Taking care of one’s eyesight is of paramount importance. From diseases to old age, to injuries and more, should something bad befall you and your eyesight is compromised, you’ll need to know what to do.
Basically, one should get an eye exam every year or two years. The reason for this is that eyes and eyesight can change due to a number of factors. Sometimes the changes can be good, sometimes bad, the proper physician or specialists can both prevent and repair anything that could or has happened.
The three physicians and specialists you’ll be seeing are ophthalmologists, optometrists, and opticians.
The ophthalmologists are actual doctors. They hold an MD or DO and they cover the full spectrum of eye care from glasses to surgery. They’ll also dispense other actions related to eye care. Basically they’re the overall expert for your eyes.
The optometrist has an OD or Doctor of Optometry. They’ve the skill and credentials to diagnose any eye problems , prescribe corrective glasses and contacts and other solutions. Performing surgery, however, is not what they’re licensed to do.
Opticians, are credential professionals in eye and vision care. They’re not doctors and are not licensed to treat eye and vision problems. They will however teach and inform a person on care and maintenance for eyeglasses and contacts.
If you’re going to an eye exam, make sure you bring as much documentation as well as prescription information regarding your medical history. This way the doctor can determine better if you need treatment or if you’re okay the way you are. Don’t forget to bring your eyeglasses and contact lenses for examination too.
Good eye health is a combination of factors. Nutrition being a big one. Eye care specialists will indeed ask you about your nutrition and any problems you’re having with eyesight may well call for a change in nutrition.
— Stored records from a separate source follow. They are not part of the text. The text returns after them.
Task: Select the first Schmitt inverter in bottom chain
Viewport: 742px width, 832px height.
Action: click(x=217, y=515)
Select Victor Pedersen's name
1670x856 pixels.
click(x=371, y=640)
The eye health specialist will probably have a nutritionist contact of some sort and if not they ask you to speak to your general practitioner who should.
If you’ve had any recent illnesses, you should inform your eye health specialist. Sometimes something as simple as a cold can be of importance as sometimes even the smallest amount of data only a trained specialist can detect as the cause of a problem.
Overall, keeping one’s eyesight healthy requires many steps and those steps are best delivered and taught by an eye health specialist.